EDINBURG, Texas (KVEO)—Hidalgo County Judge Richard Cortez signed an amended safety order on Wednesday that prohibits door-to-door trick-or-treating, but allows for city drive-by celebrations, such as “trunk-or-treat.”

According to county officials, the amended order also offers guidance, based on guidelines from the Center for Disease Control and Prevention (CDC), for upcoming holidays such as Dia de los Muertos, Thanksgiving and Christmas.

The amended order will go into effect at one minute past midnight tonight, October 21, and will remain in effect unless modified or canceled.

“Public safety, particularly the safety of our children, was foremost in my mind as I signed these orders after consulting with local experts and elected officials,” Cortez said. “I recognize that these are extraordinary safety measures, but I also am mindful that COVID-19 remains an active and deadly threat to our community.  Many computer models are already predicting a rise in cases toward the end of the year.

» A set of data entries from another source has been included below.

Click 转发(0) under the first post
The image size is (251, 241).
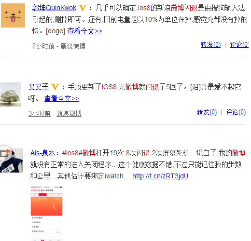point(211,44)
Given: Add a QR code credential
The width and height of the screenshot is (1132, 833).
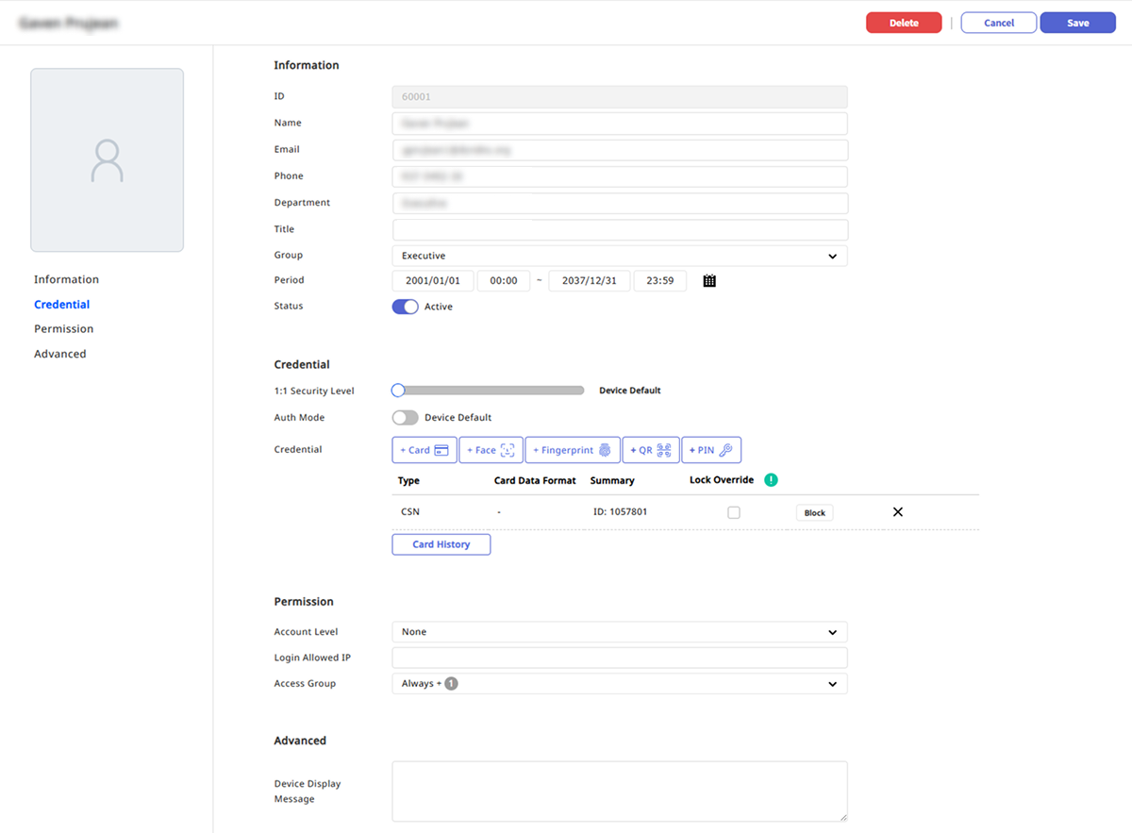Looking at the screenshot, I should click(x=651, y=450).
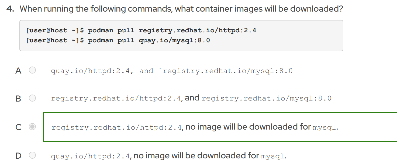Click the green border around answer C
Image resolution: width=397 pixels, height=167 pixels.
coord(189,113)
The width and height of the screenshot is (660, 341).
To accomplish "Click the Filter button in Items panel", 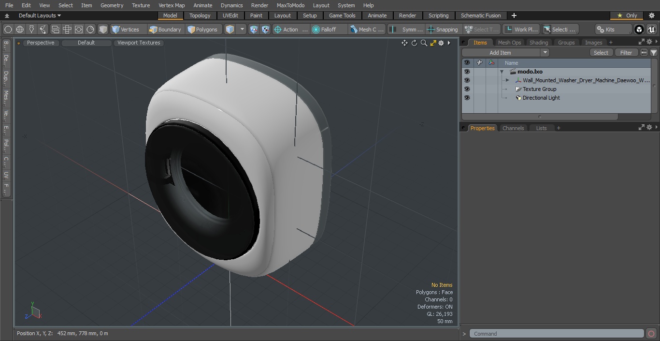I will (x=626, y=53).
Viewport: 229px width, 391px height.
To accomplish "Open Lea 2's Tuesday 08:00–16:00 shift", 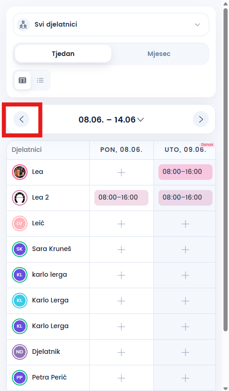I will point(185,197).
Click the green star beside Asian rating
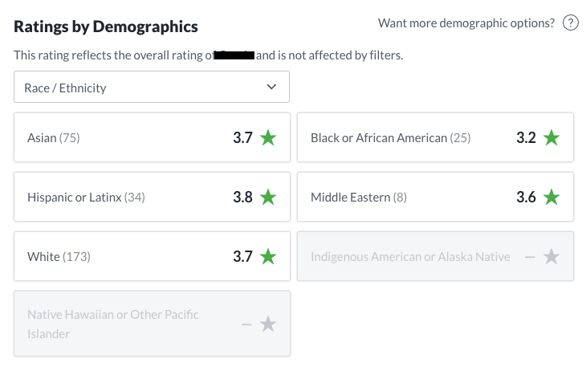The image size is (586, 371). pos(268,137)
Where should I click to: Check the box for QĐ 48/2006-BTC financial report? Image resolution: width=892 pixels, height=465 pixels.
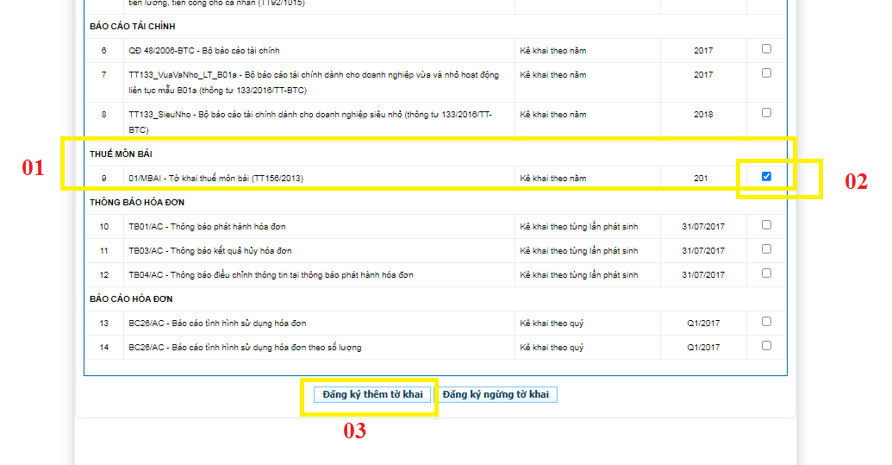coord(766,49)
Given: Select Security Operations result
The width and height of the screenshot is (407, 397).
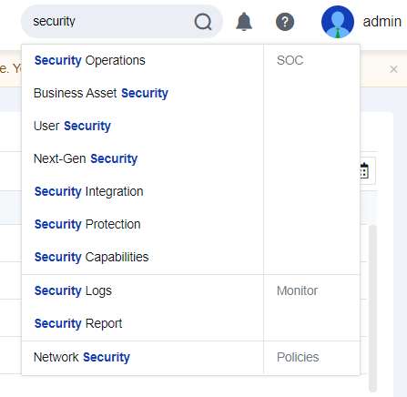Looking at the screenshot, I should click(x=89, y=60).
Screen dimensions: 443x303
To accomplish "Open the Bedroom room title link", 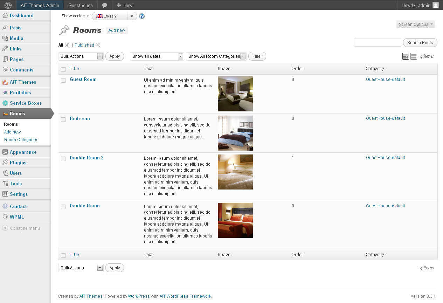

This order seeks to mitigate that rise.”

The orders also offer suggestions for other alternatives to door-to-door Halloween celebrations, including:

  • Carving or decorating pumpkins with members of your household
  • Carving or decorating pumpkins outside, at a safe distance, with neighbors or friends
  • Decorating your house, apartment, or living space
  • Doing a Halloween scavenger hunt where children are given lists of Halloween-themed things to look for while they walk outdoors
  • Having a virtual Halloween costume contest
  • Having a Halloween movie night with people you live with                          
  • Having a scavenger hunt-style trick-or-treat search with your household members in or around your home rather than going house to house

Beyond Halloween, the amended orders provide a set of low- to moderate-risk activities for other upcoming holidays that are generally some of the year’s most popular events in the Rio Grande Valley for extended family to gather.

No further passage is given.